Most tap water (in America) is good for brewing
I recommend removing (filtering) or adding things to your water only if you have a problem with it. (Or want to create a beer with a historic profile, like Burton on Trent, Pilsen, or Dublin.)
Your water influences a few things in the brewing process, namely the mash and the overall product. When evaluating which water to use, ask yourself some questions.
- How does it taste? Do I notice anything off about may water? (EG: chloramines, sodium)
- If my tap water tastes funny, does the flavor carry over to the resultant beer?
- Am I getting good efficiency and conversion in my mash?
My answers were:
- Icky. Tastes like salt.
- Hard to tell.
- No, my efficiency is crap
Turns out the water in my area is crap for brewing.
Water-influenced flavor problems
Try purchasing spring water or filtering your water.
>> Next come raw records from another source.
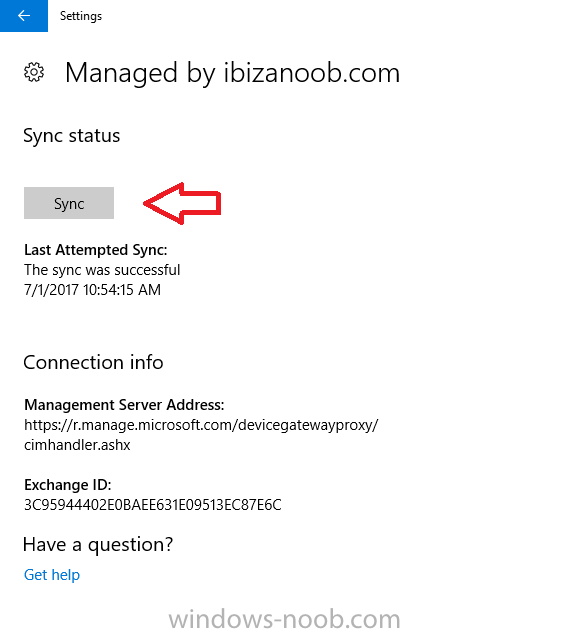
Task: Click the gray Sync button
Action: click(69, 203)
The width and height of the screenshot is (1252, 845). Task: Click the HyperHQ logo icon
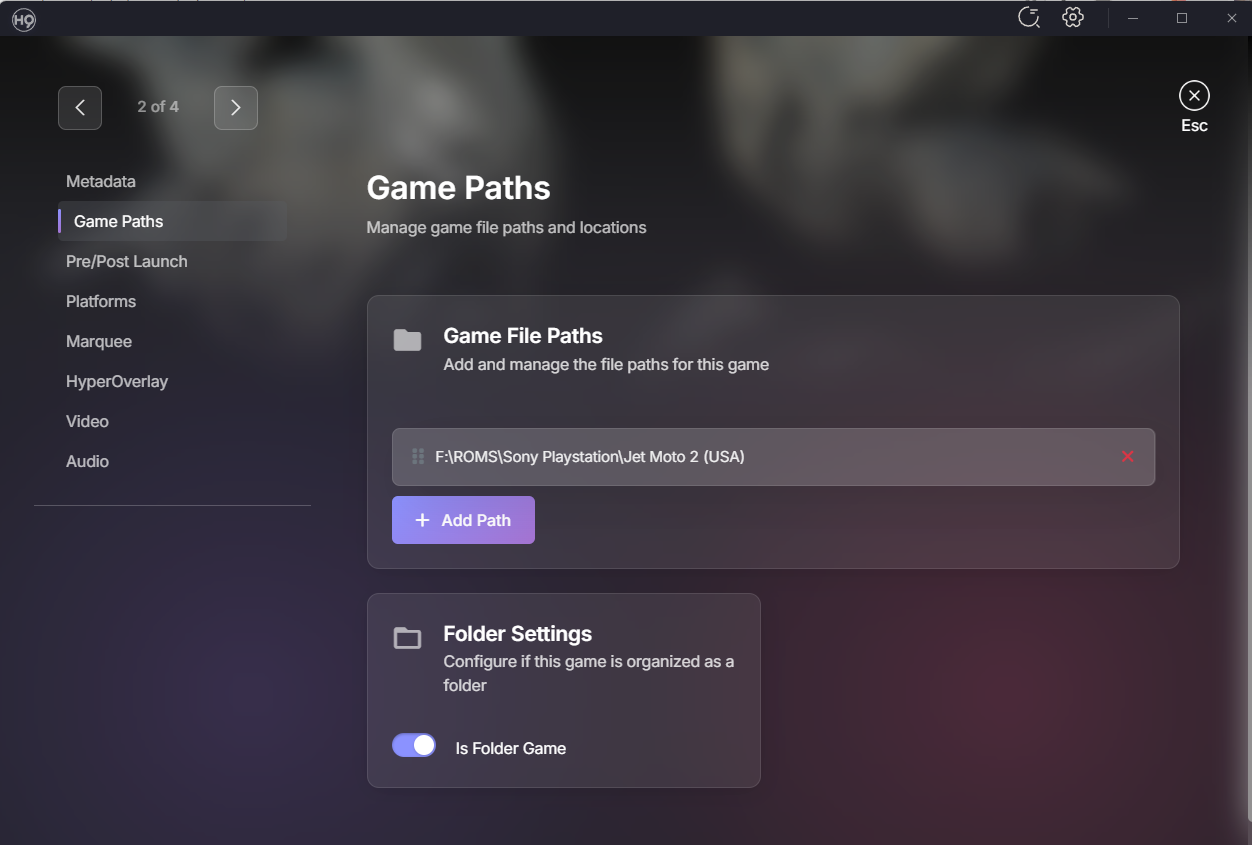click(x=24, y=19)
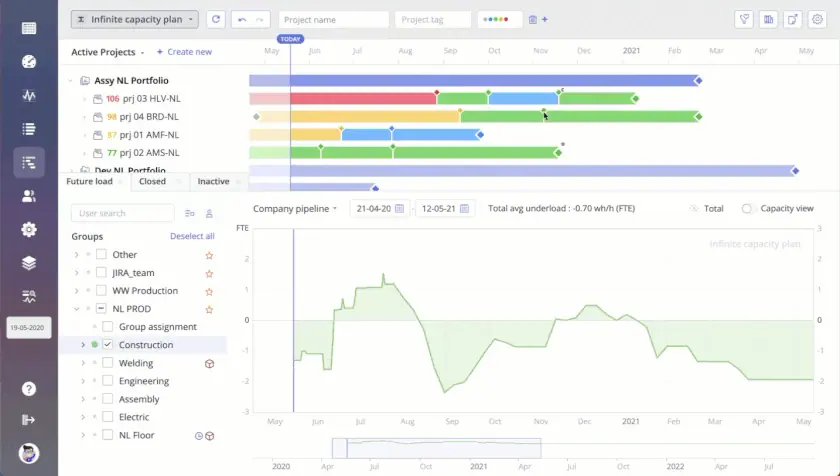Click the refresh button next to plan selector
Screen dimensions: 840x476
[215, 19]
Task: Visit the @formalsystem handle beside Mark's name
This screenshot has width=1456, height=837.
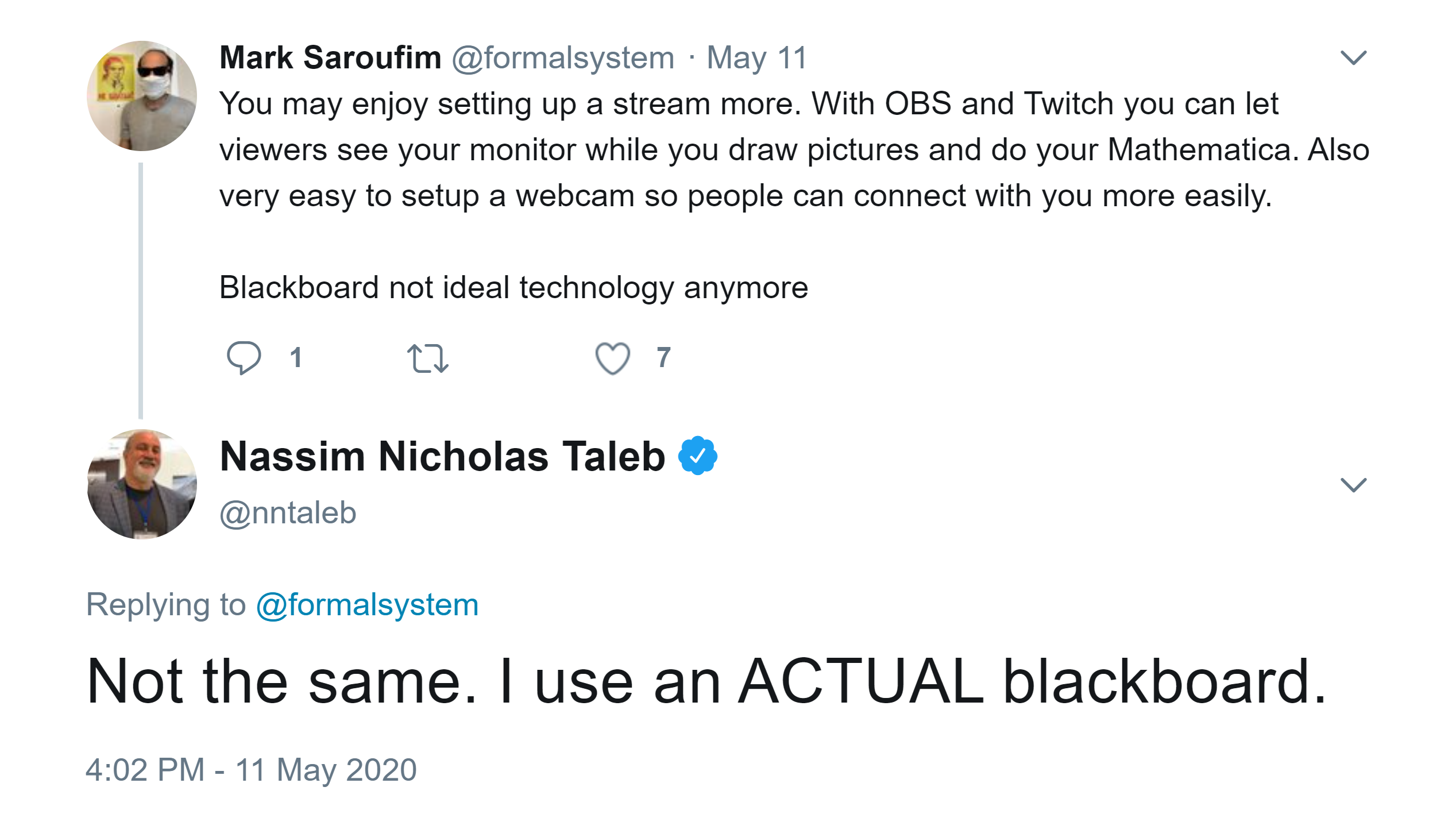Action: pos(562,58)
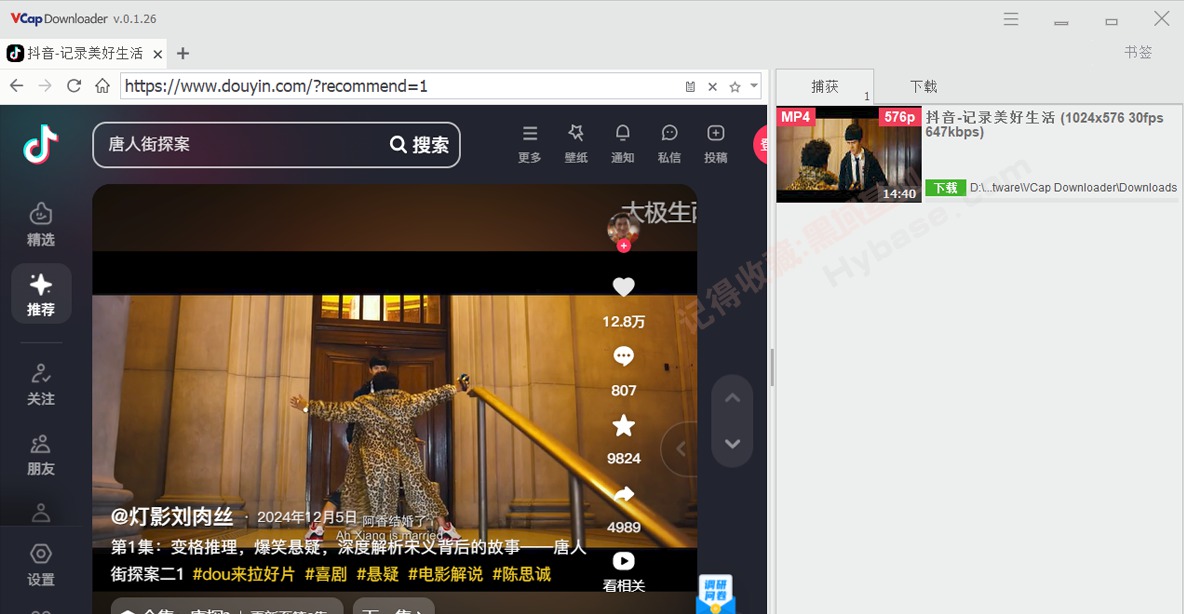Click the 搜索 search button
Image resolution: width=1184 pixels, height=614 pixels.
coord(420,145)
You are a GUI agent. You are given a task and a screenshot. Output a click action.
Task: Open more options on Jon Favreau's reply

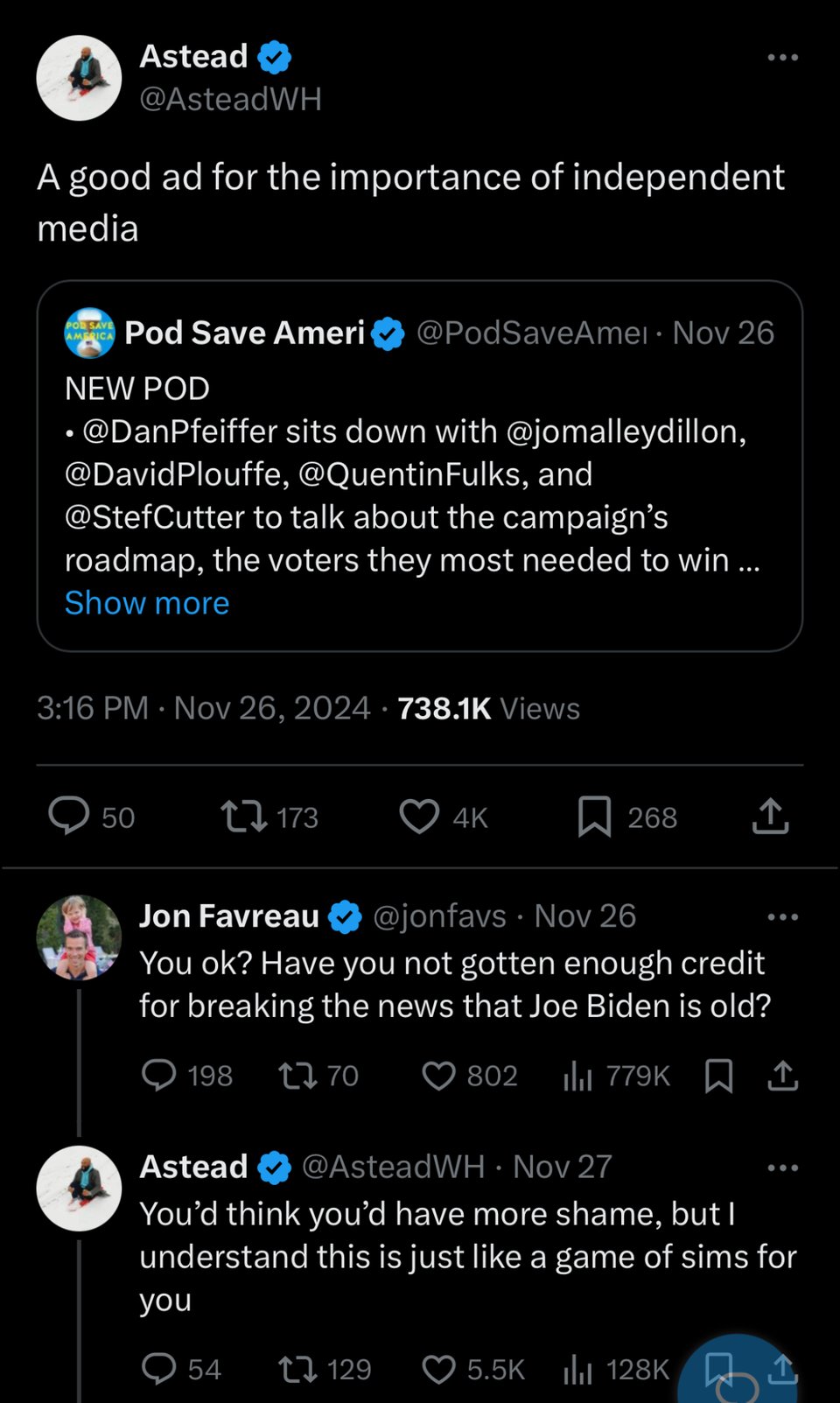(x=781, y=917)
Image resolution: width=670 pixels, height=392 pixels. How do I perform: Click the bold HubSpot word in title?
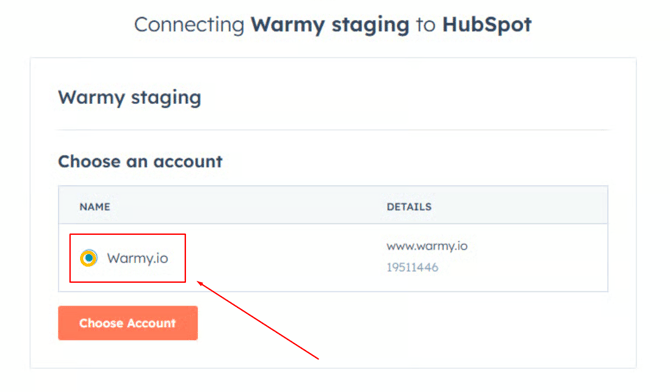coord(487,24)
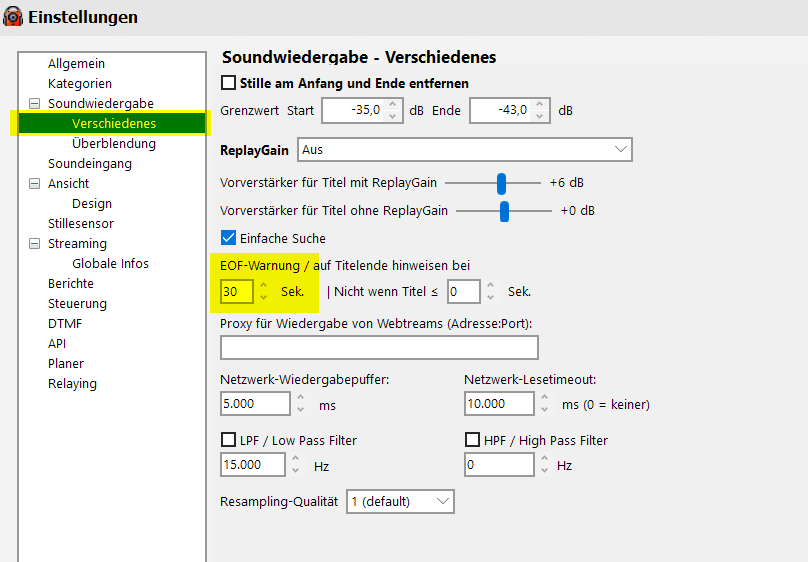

If you mash or mini-mash do not use distilled or reverse-osmosis water. I built this cheap filter that should be good for about 770 ten-gallon batches.
Poor efficiency could be caused by water chemistry. The mash needs to reach a low pH for optimal enzyme activity. Minerals in the water may prevent it from reaching 5.0-5.6 pH and filtering generally does not help with this. Obtain your local water report. It should be available on your water company's web site, or search "water report" and the name of your town/city and state.
Some qualities, like too much of a problematic mineral, can be solved by diluting with RO water. In rare occasions, like mine, you have to build your water from scratch. This is a good motivator to learn the necessary water chemistry related to brewing. It's beyond the scope of this question, so I won't go into it here.